I would argue that the addition of Driesell wasn't what was most needed for this program. Yes, Wojcik surely felt burned by some of his former hires and both knew and, most importantly, trusted the former head coach of The Citadel -- there would be no surprises in behavior and judgment.

SJSU must begin making inroads into northern and southern California prep circles. A roster full of out-of-state signees is no longer a financial reality given that dollar amount plus the funding that is now needed for the newly implemented cost of living outlays for scholarship student-athletes.

Winning some games will do wonders for the reputation of Spartan basketball but how about also hiring an assistant possessing authentic credibility with some of the most bountiful high school and travel team programs in the Golden State?

The next assistant hire will be telling. What is most comfortable for Coach Wojcik may not be best for the program. Which prevails?

Saturday, June 6, 2015

Friday, June 5, 2015

A tidbit on Muhammad's new home?

Talk about eyestrain in reading the tea leaves...

Watch to see if Rashad Muhammad partners up with University of South Florida because there might be an interesting connection to such a move: from this March 2013 article which primarily focused on Shabazz Muhammad (Rashad's brother) and father (Ron Holmes):

"...Another important source of travel funds was a 34-year-old financial planner named Ben Lincoln.

The son of a high school coach and a former student manager of the University of South Florida basketball team, Lincoln runs his own wealth management firm in Charlotte, N.C. A basketball fanatic, he travels the country watching games. His client list includes former college coach Brad Greenberg.

Through his brother, an assistant coach at Muhammad's high school, Lincoln met Holmes. He now calls him a close friend. Starting in March 2010, Lincoln paid for at least three visits to the University of North Carolina and Duke, covering airfare and hotel bills for Holmes and his son.

Lincoln was in L.A. this month to watch UCLA play. In an interview, Lincoln said he couldn't remember exactly how much he spent, but that he paid for the trips because the family was tight on funds, something Holmes denies.
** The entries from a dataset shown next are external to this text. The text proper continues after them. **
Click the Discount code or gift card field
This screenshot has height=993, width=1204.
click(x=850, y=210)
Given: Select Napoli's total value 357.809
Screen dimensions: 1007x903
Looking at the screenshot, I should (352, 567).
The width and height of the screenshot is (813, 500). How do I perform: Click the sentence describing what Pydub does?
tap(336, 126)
"Ben offered to pay, so I let him," Holmes said..."

Plus this:

"...Then, on Nov. 9, 2012, hours before UCLA's opener against Indiana State, the NCAA ruled [Shabazz] Muhammad ineligible for accepting travel and lodging from Lincoln that it later valued at $1,600. That sidelined him indefinitely while the NCAA and the university negotiated an appropriate penalty..."
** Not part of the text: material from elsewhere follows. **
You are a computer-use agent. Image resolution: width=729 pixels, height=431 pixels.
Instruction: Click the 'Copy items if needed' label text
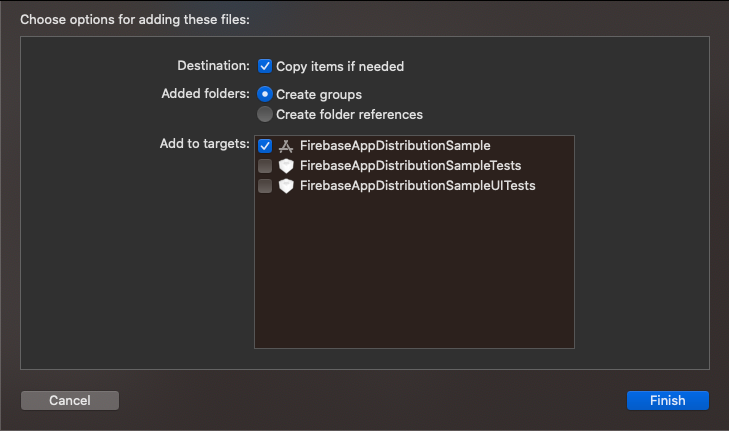tap(340, 67)
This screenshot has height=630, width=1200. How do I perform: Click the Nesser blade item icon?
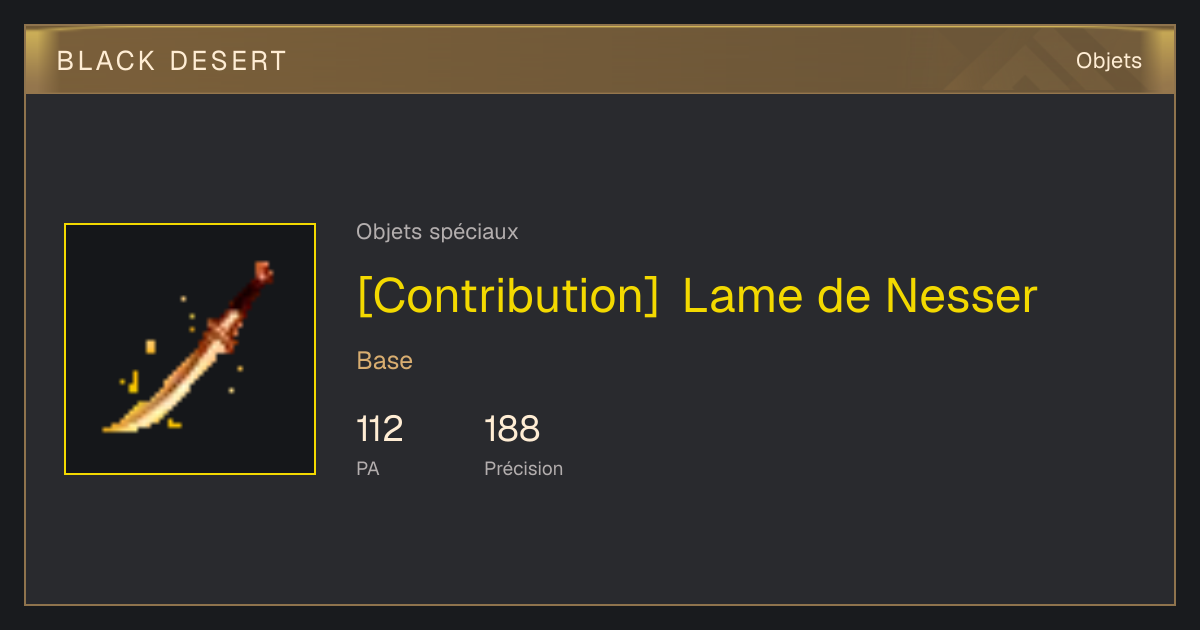click(190, 349)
Of course heading to the Land of Sunshine may have zero, zip, nada meaning as correlation doesn't necessarily imply causation vis-a-vis the Ben Lincoln affiliation. Even if so, that likely couldn't have been the sole factor in any future decision to play at USF.

Musselman's addition aiding Nevada's coffers

Chris Murray with "Musselman brings buzz back to Wolf Pack basketball"

A snippet: "...The Wolf Pack has already sold more new season tickets this offseason than it did all of last offseason, and Nevada doesn't play its first game for five more months, so the numbers will continue to climb..."

Not a lot of Spartans in the SF Pro AM

Not seeing the names of a lot of San Jose State University alums on the rosters of the teams making up the San Francisco Pro-Am.

Mac Peterson is playing for the Bay Raiders as is Moses Omolade (if he counts). The school and coaching staff stuck with Omolade even though he never gained D1 eligibility and he earned his degree. That's is commendable.

Don't know if Justin Graham or Adrian Oliver will be taking to the court this summer.

Tuesday, June 2, 2015

More on Muhammad

More from Jeff Goodman: "Rashad Muhammad (Shabazz brother) has gotten release from San Jose State. Has heard from Wake, Louisville, USF, Creighton and Minnesota."

It's interesting to read some trashing his play while at SJSU -- such was not being posted prior to his departure, so might the rose-tinted spectacles have been replaced with a much darker hue?

It would be good for him to be at Louisville because he would be challenged in practice everyday as well as being 'truthed' by Pitino on what needs to change in his game. Any excuses would fall flat if he then didn't advance his skills set. Not so sure about the other possibilities. Let's see if he goes with what would be his toughest challenge.